As related in Anderson's testimony, a series of checks made out to Casey were found on one of the computer's hard drives with a creation date in April 2010. Two folders named "Stuff" and "Scott Casey's Bookmarks" containing URLs to teen pornographic websites were created a couple months later. He also pointed to the most recent dates the illicit materials were accessed in April and November of 2014, as proof the images were viewed while Casey controlled the computer.

"All the children that you saw were under the age of 18," said Lombardi. "And some were under the age of 10. The photos are vile and disgusting, but they were accessed by the defendant in April of 2014."

Richard Banta, Casey's defense attorney, countered by arguing that the prosecution's case was built around circumstantial evidence, and that no hard proof was entered to suggest that Casey at any time knew that the illicit materials were on his computer, or that he ever viewed them.

"This case is based on assumptions, speculation, maybes and so forth," said Banta.

Banta repeated some of his previous arguments, establishing that even Anderson, the prosecution's key witness in the case, couldn't speak to the origins of the homemade computer, or where its components — including the hard drives — came from.

Perhaps Banta's most persuasive argument came when he pointed to a piece of Anderson's testimony on Wednesday related to unallocated space on the hard drives. According to Anderson, when an image is deleted the "real estate" it was taking up on the drive still exists, meaning the image can still exist as well, even if it's not accessible to users.
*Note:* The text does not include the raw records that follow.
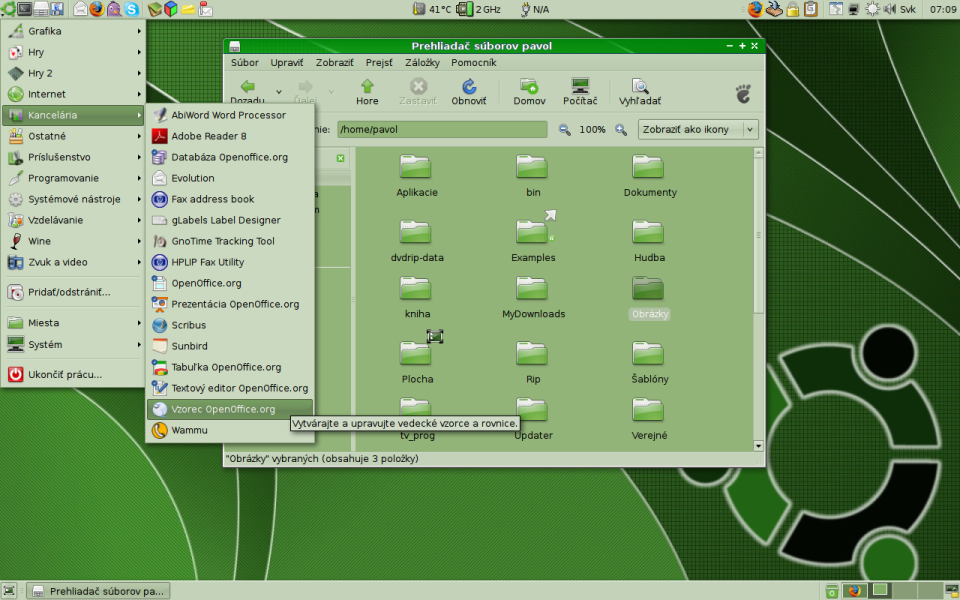Click Ukončiť prácu... to log out
This screenshot has width=960, height=600.
point(64,375)
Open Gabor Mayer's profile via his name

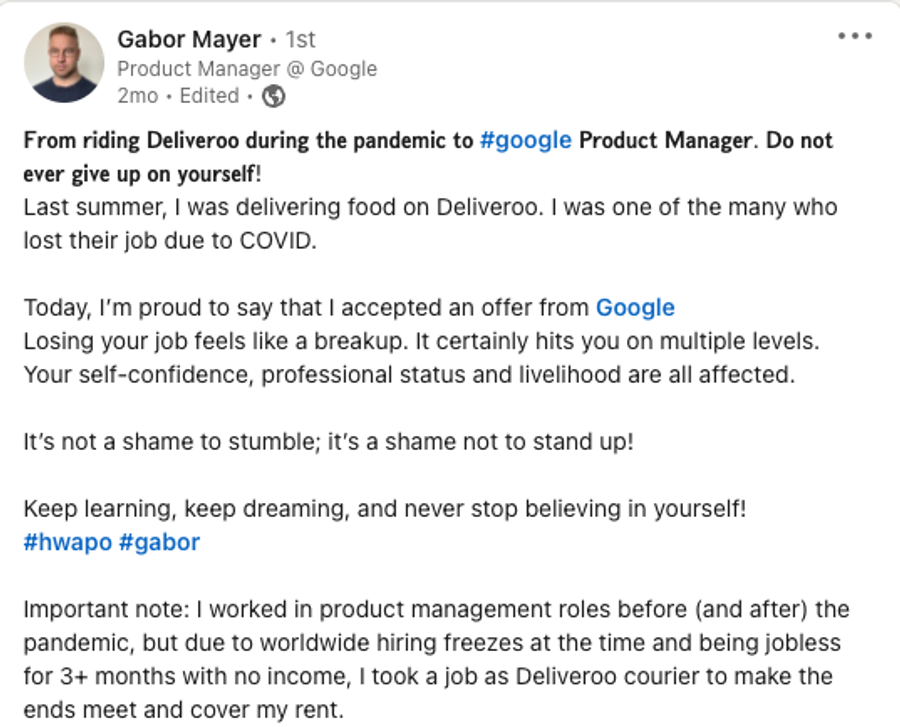(x=190, y=40)
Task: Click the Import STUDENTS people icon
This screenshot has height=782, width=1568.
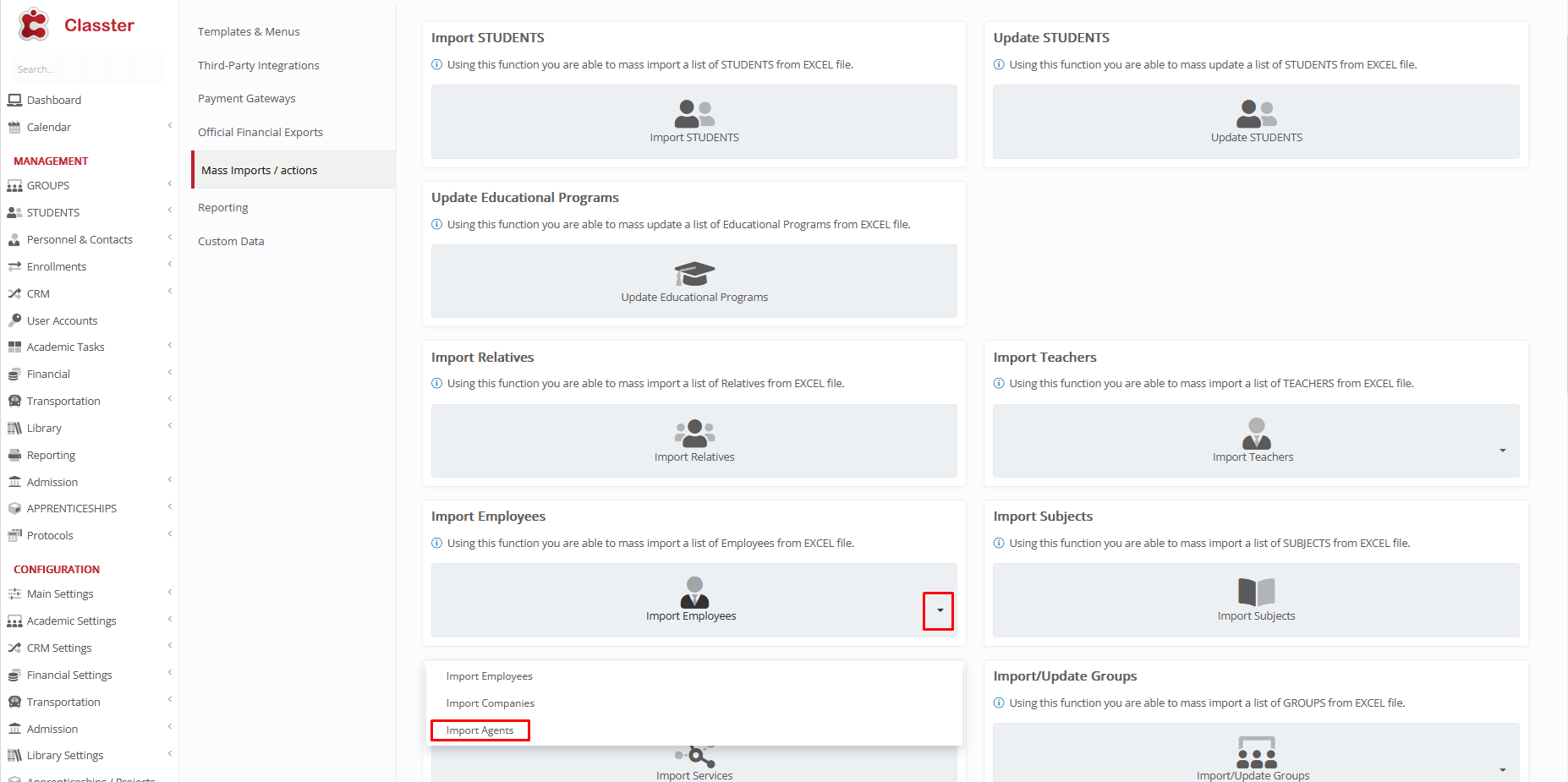Action: [x=694, y=113]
Banta told the jury that this lends to the possibility that the hard drives could have been purchased used, already containing child pornography without Casey's knowledge.

Finally, Banta attempted to inject some doubt into the access dates of the materials, asking the jury why a deviant child pornography user wouldn't access the readily available materials for 14 months between the last accessed dates and the discovery date.

"There is no evidence that Casey lived a double life," said Banta. "There is no evidence that he built this computer and no evidence that he knew these images were on this computer."

But the jury saw otherwise, unanimously choosing to convict Casey after about three hours of deliberation. Banta declined to comment on the outcome of the trial.

Sexual exploitation of a minor is a felony that holds a presumptive punishment of two to six years in prison. A sentencing date has been set for Nov. 19 at 1 p.m. Fifth Judicial District Judge Mark Thompson set a $2,500 cash or surety bond, and prohibited Casey from leaving the state, county or acquiring a passport. In addition, Thompson prohibited Casey from coming into contact with children under the age of 18, and ordered him to stay away from areas that children frequent such as schools, playgrounds and recreation centers.